Values Blog

Trouble on the horizon

Unless there is inclement weather, my town conducts a severe weather drill, testing their tornado-warning sirens, the first Saturday of every month. On an afternoon with clear blue skies the sound of the sirens is calm and measured. It elicits little response because you know it is just a test.

Yet on a stormy night, the same siren sounds remarkably different. The wail cuts through the dark night sky, screaming for all within earshot to take cover, cautioning there is trouble within the camp.

The same storm front, which brought death and destruction to towns across Tennessee recently, prompted the sharp cry of the sirens across our county, and twice in that same night, I roused our family to huddle—with blankets and pillows—in an interior room, as public safety officials suggest, so as to best weather the storm that was tearing into parts of our county.

The piercing warble of the tornado siren is designed to alarm our very senses. Its undulating and eerie scream demands action.

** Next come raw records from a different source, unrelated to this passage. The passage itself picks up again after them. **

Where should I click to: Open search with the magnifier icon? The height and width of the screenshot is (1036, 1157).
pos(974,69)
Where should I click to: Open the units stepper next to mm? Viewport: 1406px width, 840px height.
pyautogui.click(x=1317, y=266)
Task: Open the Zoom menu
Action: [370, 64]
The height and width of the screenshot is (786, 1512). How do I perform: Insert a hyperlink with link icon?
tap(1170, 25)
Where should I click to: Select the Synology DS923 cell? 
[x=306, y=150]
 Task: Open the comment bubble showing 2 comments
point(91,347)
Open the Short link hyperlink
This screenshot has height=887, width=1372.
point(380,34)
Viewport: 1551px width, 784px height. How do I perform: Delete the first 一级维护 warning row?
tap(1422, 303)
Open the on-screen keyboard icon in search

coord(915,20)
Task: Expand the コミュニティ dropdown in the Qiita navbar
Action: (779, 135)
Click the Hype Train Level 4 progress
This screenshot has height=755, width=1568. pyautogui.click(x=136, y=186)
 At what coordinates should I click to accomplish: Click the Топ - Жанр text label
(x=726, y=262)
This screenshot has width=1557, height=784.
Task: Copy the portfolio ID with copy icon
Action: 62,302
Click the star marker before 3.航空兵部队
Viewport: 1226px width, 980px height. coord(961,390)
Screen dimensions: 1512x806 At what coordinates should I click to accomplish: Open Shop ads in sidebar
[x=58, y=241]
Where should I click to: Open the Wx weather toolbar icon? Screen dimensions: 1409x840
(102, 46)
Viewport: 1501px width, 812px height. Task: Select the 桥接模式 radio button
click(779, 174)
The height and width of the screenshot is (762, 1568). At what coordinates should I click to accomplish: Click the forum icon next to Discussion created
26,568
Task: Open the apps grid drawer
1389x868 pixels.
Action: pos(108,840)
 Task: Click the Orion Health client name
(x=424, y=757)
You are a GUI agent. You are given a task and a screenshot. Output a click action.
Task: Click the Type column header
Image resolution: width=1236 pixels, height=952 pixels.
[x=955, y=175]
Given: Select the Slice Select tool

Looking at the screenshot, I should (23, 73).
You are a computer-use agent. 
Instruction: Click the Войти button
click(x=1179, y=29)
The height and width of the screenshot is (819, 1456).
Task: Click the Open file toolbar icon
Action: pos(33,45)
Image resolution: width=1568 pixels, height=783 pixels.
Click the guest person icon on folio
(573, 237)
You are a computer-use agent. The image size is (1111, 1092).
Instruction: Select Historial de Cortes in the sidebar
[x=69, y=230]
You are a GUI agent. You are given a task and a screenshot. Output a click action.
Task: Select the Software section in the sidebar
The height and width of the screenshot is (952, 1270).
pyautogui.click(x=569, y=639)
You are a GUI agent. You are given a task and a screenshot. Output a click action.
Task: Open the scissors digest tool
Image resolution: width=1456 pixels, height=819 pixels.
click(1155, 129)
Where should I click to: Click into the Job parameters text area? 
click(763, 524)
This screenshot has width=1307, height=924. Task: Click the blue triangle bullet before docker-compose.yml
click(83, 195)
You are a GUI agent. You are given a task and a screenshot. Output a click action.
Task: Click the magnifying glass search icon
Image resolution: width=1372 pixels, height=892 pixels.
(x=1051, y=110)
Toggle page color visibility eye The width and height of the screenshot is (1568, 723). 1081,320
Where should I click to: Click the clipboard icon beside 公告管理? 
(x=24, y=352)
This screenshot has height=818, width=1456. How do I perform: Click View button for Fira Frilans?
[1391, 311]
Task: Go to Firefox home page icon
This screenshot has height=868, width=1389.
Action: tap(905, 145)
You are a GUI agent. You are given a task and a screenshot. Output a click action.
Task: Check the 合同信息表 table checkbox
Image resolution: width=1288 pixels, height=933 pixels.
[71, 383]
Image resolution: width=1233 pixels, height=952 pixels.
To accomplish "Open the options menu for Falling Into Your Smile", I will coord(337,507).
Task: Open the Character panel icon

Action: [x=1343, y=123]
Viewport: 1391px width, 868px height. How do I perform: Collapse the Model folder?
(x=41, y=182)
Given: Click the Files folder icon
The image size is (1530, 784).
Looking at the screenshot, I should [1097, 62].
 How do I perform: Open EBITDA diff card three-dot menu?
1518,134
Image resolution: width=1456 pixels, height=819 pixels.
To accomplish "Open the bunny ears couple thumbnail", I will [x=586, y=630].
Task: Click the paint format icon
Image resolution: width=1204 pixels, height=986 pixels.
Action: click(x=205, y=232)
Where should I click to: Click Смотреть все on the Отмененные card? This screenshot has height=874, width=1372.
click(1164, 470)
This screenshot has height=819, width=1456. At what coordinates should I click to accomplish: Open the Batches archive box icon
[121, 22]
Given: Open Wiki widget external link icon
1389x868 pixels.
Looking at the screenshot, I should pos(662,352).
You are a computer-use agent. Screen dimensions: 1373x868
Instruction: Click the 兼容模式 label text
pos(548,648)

Likewise the value of Scripture, of biblical instruction, is heightened for us when we are in a crisis situation. Yet most days are clear, with no sign of trouble on the horizon.

In the calm of a Sunday morning, the practicality of Scripture lessons seems terribly distant for many, perhaps even mundane. Yet when we are faced with a calamity, confronting a personal moral failure, or facing a looming threat to our family, we panic if we are not spiritually prepared to handle the danger.

Often it is not until the storms of life threaten us that we realize how unprepared we are. The sirens in our head go off. We allege that God has abandoned us to the elements.

There is wisdom in preparing, getting ready for the real thing. The value of knowing the Word cannot be understated (Matt. 22:29). While we hope and pray that our life will not be turned upside down, it is inevitable that trouble will find us. When that day comes, will we have prepared with purpose to weather the storm? God’s Word, not man’s gibberish, brings us comfort.